Earth is able to regulate and stabilize its own temperature across vast timescales – 100,000 years or so on average – even after dramatic shifts in climate caused by ice ages, solar radiation shifts, and intense volcanic activity, new research suggests.

This 'stabilizing feedback' is part of the reason Earth has managed to keep life going for the past 3.7 billion years or so, the team behind the new research says. This feedback has been hypothesized before, but there's now some direct evidence too.

To find that evidence, researchers dug deep into existing paleoclimate data collected over the last 66 million years, applying mathematical modeling to determine whether swings in Earth's average temperatures might be limited by one or more factors.

"You have a planet whose climate was subjected to so many dramatic external changes," says climate scientist Constantin Arnscheidt, from the Massachusetts Institute of Technology (MIT). "Why did life survive all this time?"

"One argument is that we need some sort of stabilizing mechanism to keep temperatures suitable for life. But it's never been demonstrated from data that such a mechanism has consistently controlled Earth's climate."

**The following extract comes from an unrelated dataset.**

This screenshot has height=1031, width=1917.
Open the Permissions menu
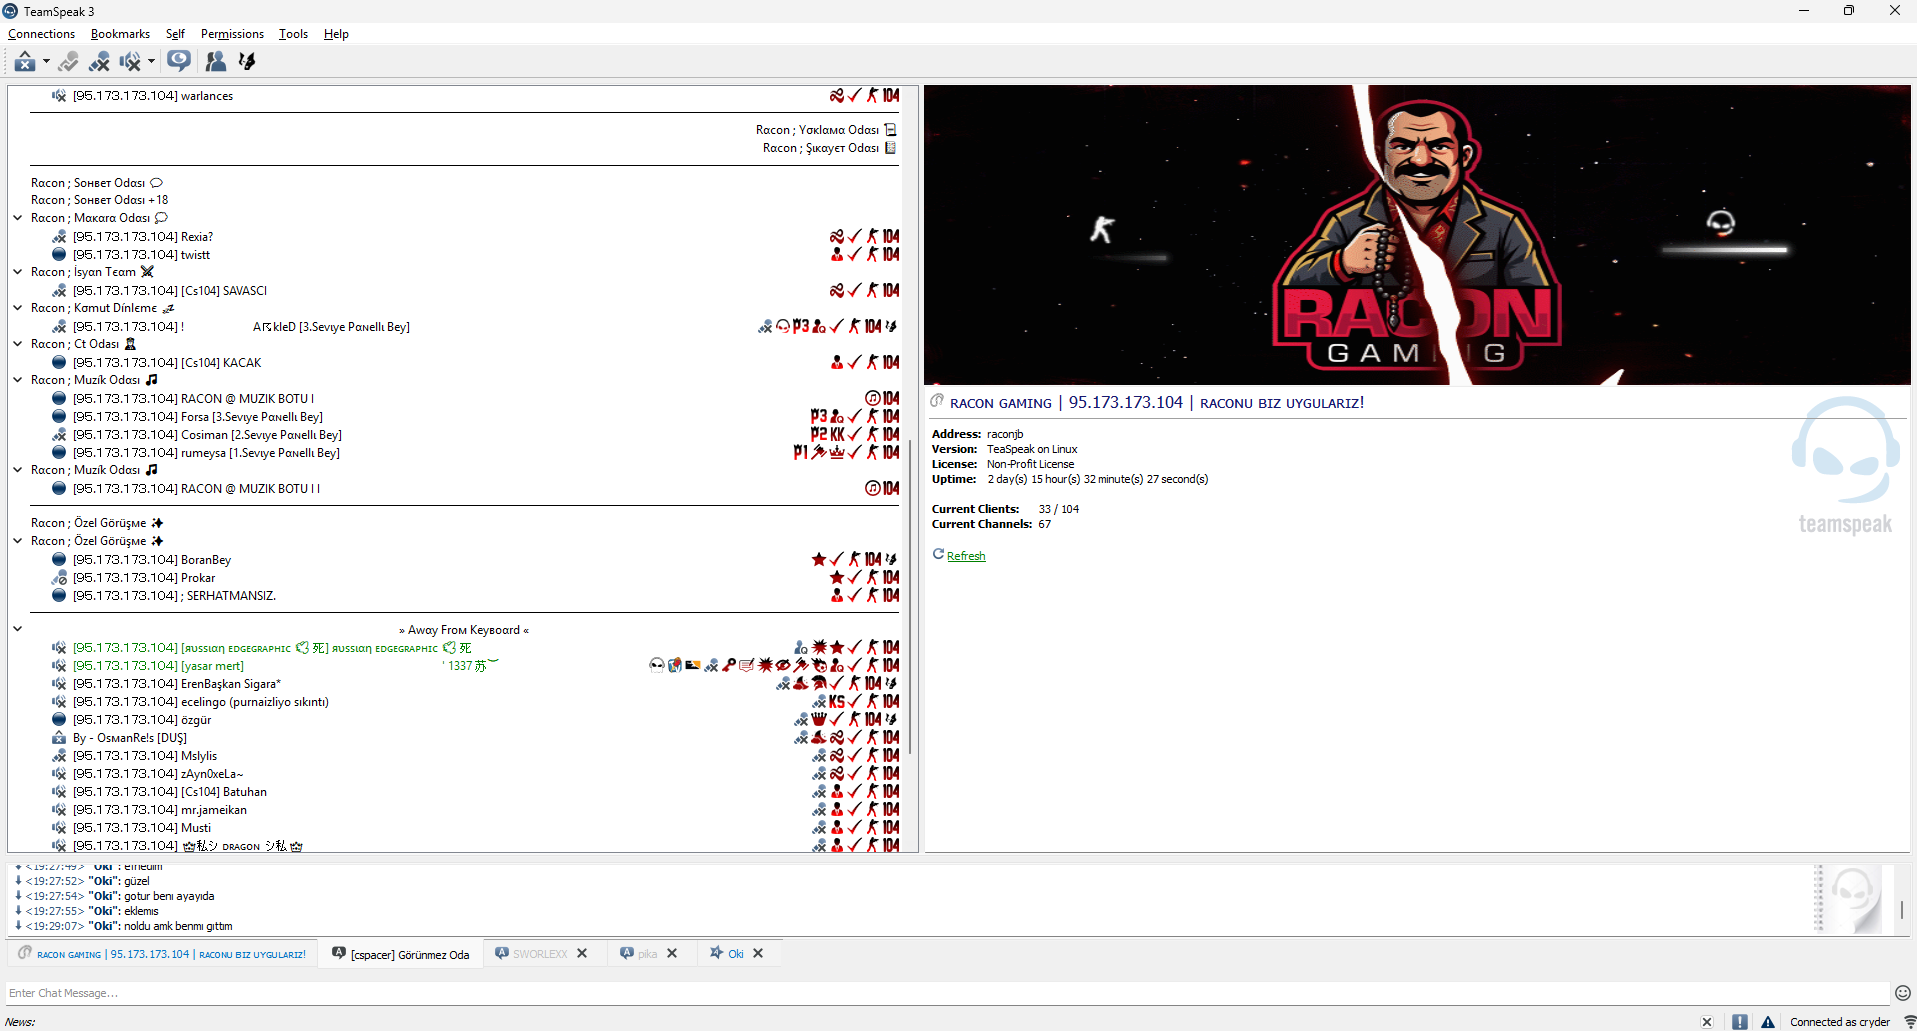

The team thinks that silicate weathering is a crucial mechanism here: as silicate rocks weather and erode over time, deeper layers of mineral are consistently exposed to the atmosphere. Chemical reactions with the silicates draw carbon dioxide out of the atmosphere, trapping it in rock and ocean sediment.

Higher rates of carbon dioxide entering the atmosphere ramp up weathering activity, increasing the amount of exposed silicates that in turn remove more of the greenhouse gas from the atmosphere, limiting future weathering.

Sure enough, the timescales of the temperature stabilizations match the timescales that silicate weathering operates on, up to around 400,000 years. The record left by fossils and ice cores suggest that this weathering is indeed keeping temperatures in check.

Without this geological feedback mechanism, the researchers suggest, our planet would be going through fluctuations in temperature that get more and more extreme. Knowing how this works is crucial for understanding the planet's past, and its future.

"To some extent, it's like your car is speeding down the street, and when you put on the brakes, you slide for a long time before you stop," says geophysicist Daniel Rothman, from MIT.

"There's a timescale over which frictional resistance, or a stabilizing feedback, kicks in, when the system returns to a steady state."

There's something else going on though: when the team looked at longer timescales, across more than a million years, no such stabilizing feedbacks were observed in the data. It's likely that chance has still played a big part in why life endures.

The researchers conclude that while silicate weathering is enough to provide stabilization in the (relative) short term, we have been lucky that temperature fluctuations over longer periods haven't been severe enough to interrupt this feedback loop.

Of course, the findings also play into predictions for the future of the planet. It's likely that life on Earth is going to be able to weather whatever damage humans do to it – but we may not be here long enough to see it happen.

"On the one hand, it's good because we know that today's global warming will eventually be canceled out through this stabilizing feedback," says Arnscheidt.

"But on the other hand, it will take hundreds of thousands of years to happen, so not fast enough to solve our present-day issues."

The research has been published in Science Advances.